Она оглянулась. Марья Антоновна, в пальто, меховой шапке, с зажженной папироской в руке, строго смотрела на нее с порога.
— Марья Антоновна, — сказала Лена порывисто. — Нянечка осталась ночевать у Васи с Найле… Марья Антоновна, скажите, как по-вашему, что на свете самое главное для человека? Самое главное, вы понимаете?
— Мне кажется, самое главное для человека — это дружба, — серьезно и просто ответила Марья Антоновна. — Да. Большое, бесценное слово.
— А если друг, близкий друг, отвернулся от тебя в беде? — Лена подошла к ней. — Значит, он никогда и не был другом? Так?

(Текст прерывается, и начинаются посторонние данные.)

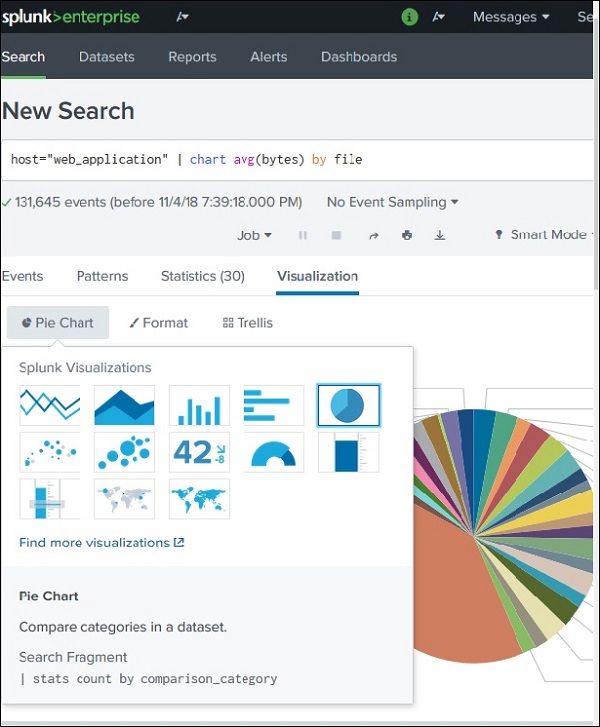This screenshot has height=727, width=600.
Task: Pick the Radial Gauge visualization
Action: click(274, 452)
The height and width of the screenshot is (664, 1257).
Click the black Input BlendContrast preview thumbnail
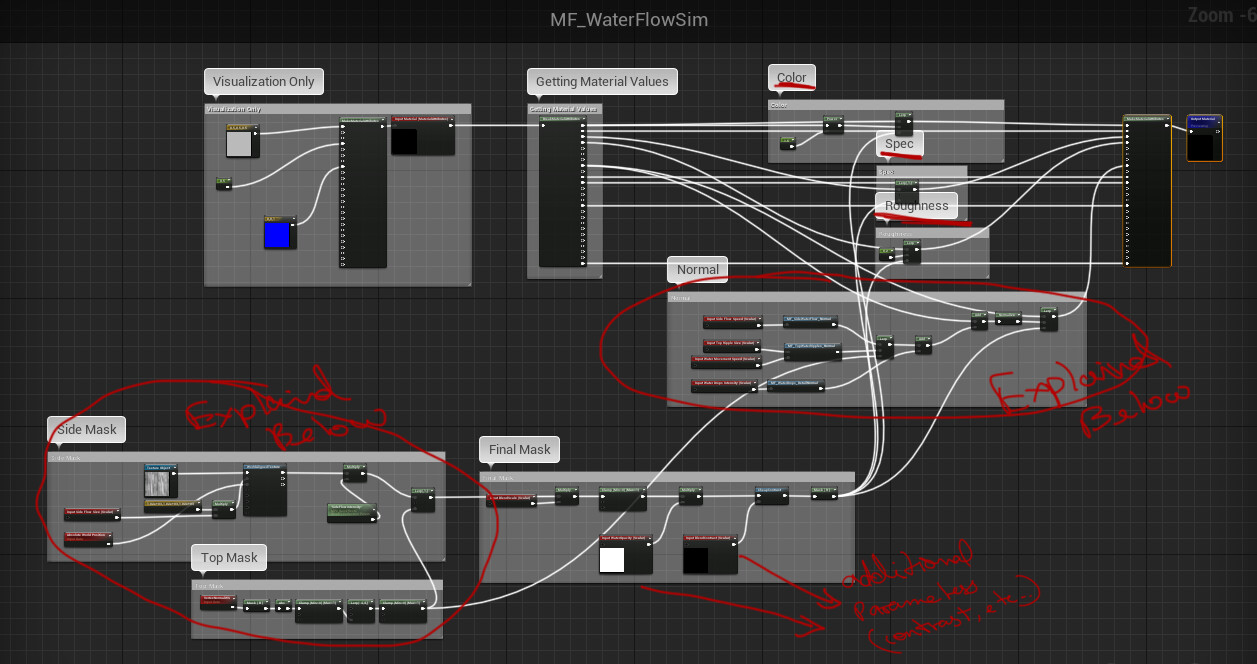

— А может быть, это ты сама не захотела его близости?.. — мягко сказала Марья Антоновна. — Идем-ка, девочка, ложиться спать! Уже поздно… Если хочешь, мы с тобой там обо всем и поговорим.
ОГОНЬ И ЦВЕТЫ
Ну, а что же тем временем Дина с Верой Ефремовной?
О, они жили на своем фарфоровом заводе превосходно! Конечно, кое-кому, например Ольге Веньяминовне, подобная жизнь показалась бы чудовищной. Но обе художницы — Дина всерьез уже считала себя таковой — были от нее в восторге.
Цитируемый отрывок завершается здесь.